Every Moment a Burden

Thirty-nine days ago I got out of the hospital after ins and outs all fall. So, by one measure I’m doing well. I’m making it and not feeling suicidal enough where my safety is at stake to have to go back into the hospital. I appear to be surviving and maybe even thriving.

On the other hand, every moment, every minute, I feel a heavy burden to push through that moment to stay alive and try to be engaged in that activity or conversation. I’m plagued by suicidal thoughts, or at least thoughts of sweet death, every day multiple times, and every evening like clockwork at 7pm and worse 90 minutes after taking my dinner medication.

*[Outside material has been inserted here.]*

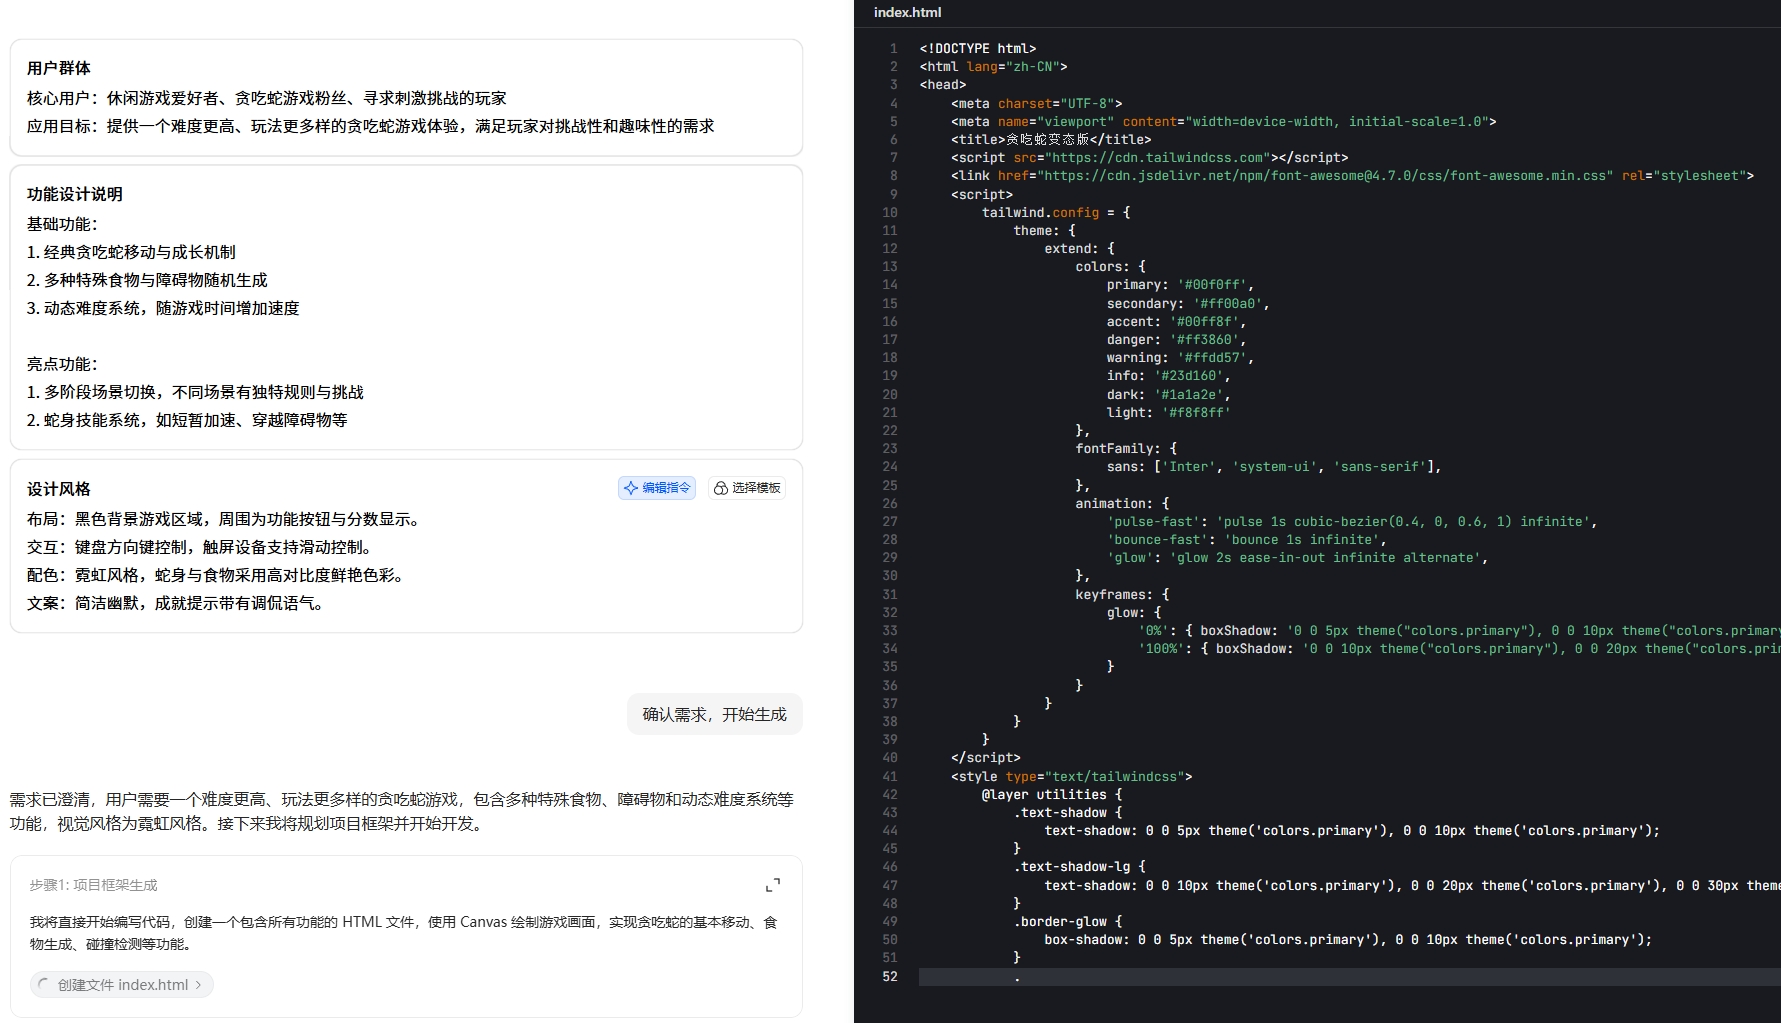Click the 选择模板 template icon
The width and height of the screenshot is (1781, 1023).
click(x=720, y=488)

I’m so tired of all of this. I don’t know how I’ve made it 39 days, and I certainly don’t know how I can go another 39 like this. I don’t know how I can go another day like this. I wake up and don’t look forward to anything except sitting on the couch, even if there are things to do that day. I’m not engaging in the day. And every evening I’m disappointed that the day is over because I have to go through another day and another work out or getting to an activity or going to a social gathering. It literally hurts. I hurt. The pain sears my soul.

This is depression. Suicide is starting to look good again as a solution to depression, but I can’t think of a successful plan that I have access to. I feel at the beginning of a spiral into a dark, suicidal depression. It starts with every moment feeling like a heavy burden and not being able to take care of myself properly (which I’m not). Help.

19 Days and Counting

19I’ve been out of the hospital for 19 days. I was lucky. I didn’t get manic over Christmas. I did get scared that I was going to have manic symptoms, but I kept busy and with people, and I think that helped me keep my mind off religious stuff and the possible mania. I did get hypomanic for a week starting before Christmas – stayed up late, spent too much money. Then day after Christmas…CRASH. Depression. As is usual for bipolar. For every up there is an equal and opposite down. Wish it worked the opposite way – for each down there is up, or at least a normal. But alas, no.

I don’t have a lot of optimism for the new year. I have plans with friends for New Year’s Eve at least. As I think toward the new year, all I see is the ever-revolving moods from severely depressed with suicidality to slightly depressed with manageable suicidal thoughts. And throw in a couple hypomanias throughout the year to make it interesting. I don’t trust that I can keep myself safe, or want to. I’m sure I’m pessimistic about the future because I’m depressed and feeling somewhat suicidal.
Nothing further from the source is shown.